This follows the decision by the U.S. Food and Drug Administration (FDA) to approve STI Pharma‘s abbreviated new drug application — specific to generic medicines — for this product. Generic medicines are created to have the same quality, safety, dosage form, strength, and therapeutic properties as brand-name therapies, but they are usually cheaper.
“The launch of Carmustine Injection is an important milestone for STI, representing our first oncology injectable approval,” Frank Mullery, president of STI, said in a press release.
“I look forward to partnering with our customers across the Hospital and Clinic channels to successfully launch Carmustine,” Mullery said.
Carmustine is the active ingredient of BiCNU, which works by halting the growth and spread of cancer cells. Specifically, carmustine is a nitrosourea, a group of cancer therapies that block DNA repair in tumor cells to induce their death.
It is given intravenously (into the vein) in combination with prednisone to treat multiple myeloma, and alone or in combination with other therapies for certain types of brain tumors and relapsed or refractory Hodgkin’s and non-Hodgkin’s lymphomas. It is also used before organ or blood stem cell transplants to lower the number of white blood cells, potentially suppressing immune responses against the transplant.

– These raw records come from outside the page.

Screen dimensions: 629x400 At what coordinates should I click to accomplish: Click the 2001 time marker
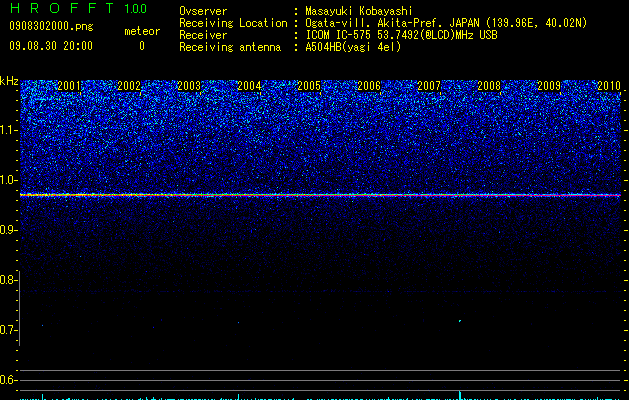tap(69, 86)
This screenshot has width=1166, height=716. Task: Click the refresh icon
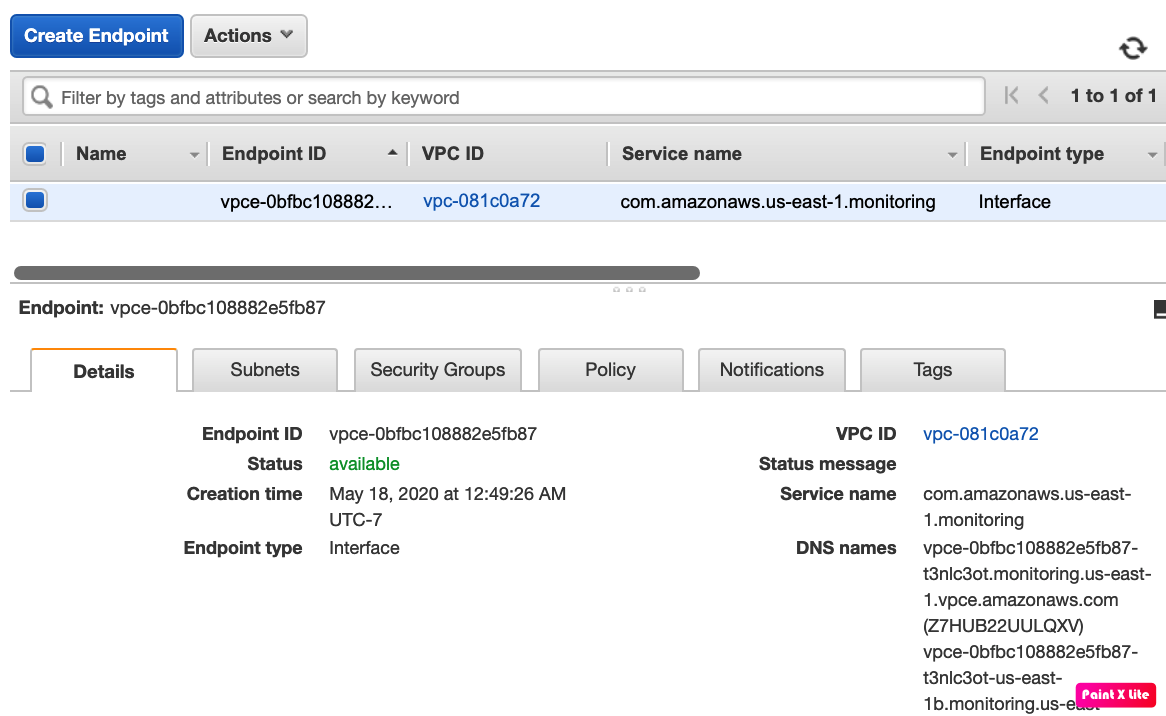(1132, 48)

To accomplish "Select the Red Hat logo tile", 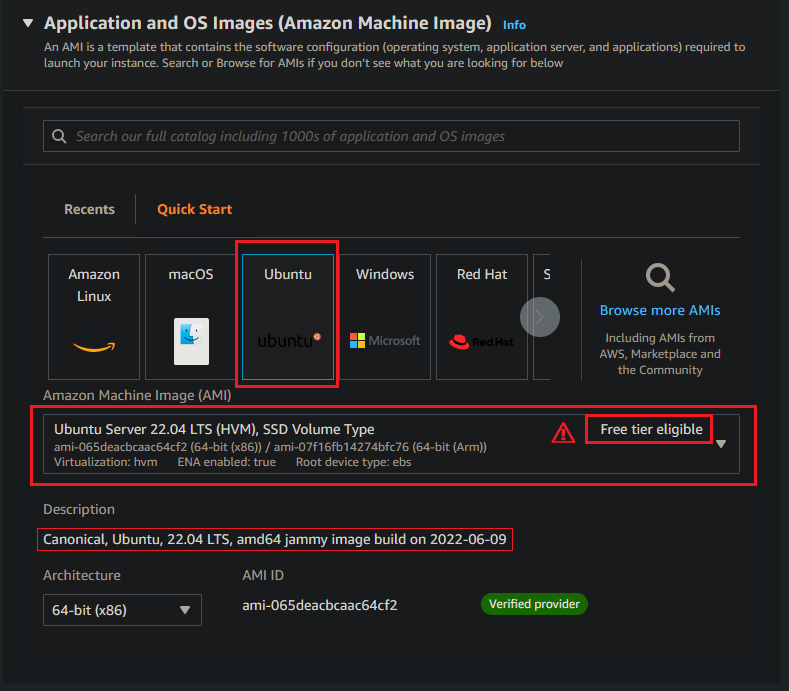I will click(x=482, y=316).
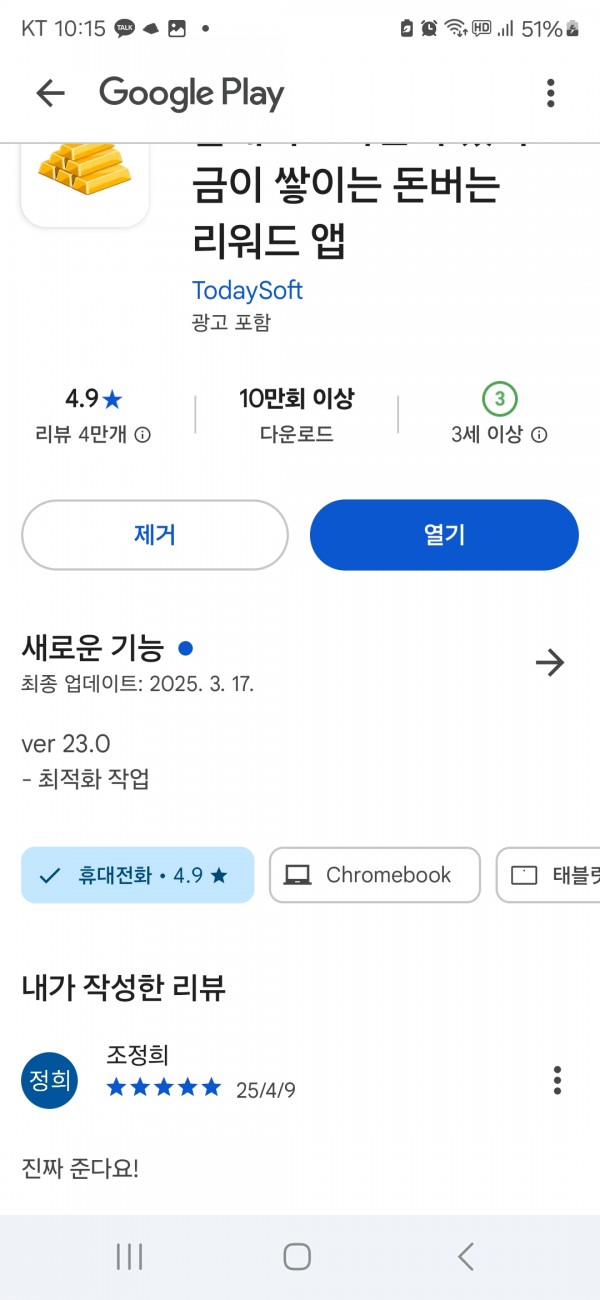Open the options menu for my review

(x=557, y=1080)
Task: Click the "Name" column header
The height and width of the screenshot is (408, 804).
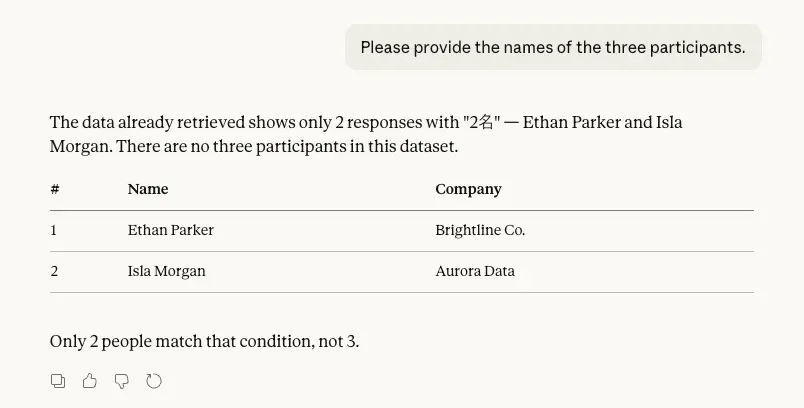Action: tap(148, 189)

Carmustine is usually given once every six weeks. Potential side effects include suppression of bone marrow function — leading to low numbers of platelets and white blood cells — lung toxicity, and kidney abnormalities, which may contribute to bleeding, serious infections, and organ problems.
STI’s Carmustine for Injection, available in 100-mg single-dose vials, uses the same U.S. source of carmustine as Avet Pharmaceuticals does for BiCNU.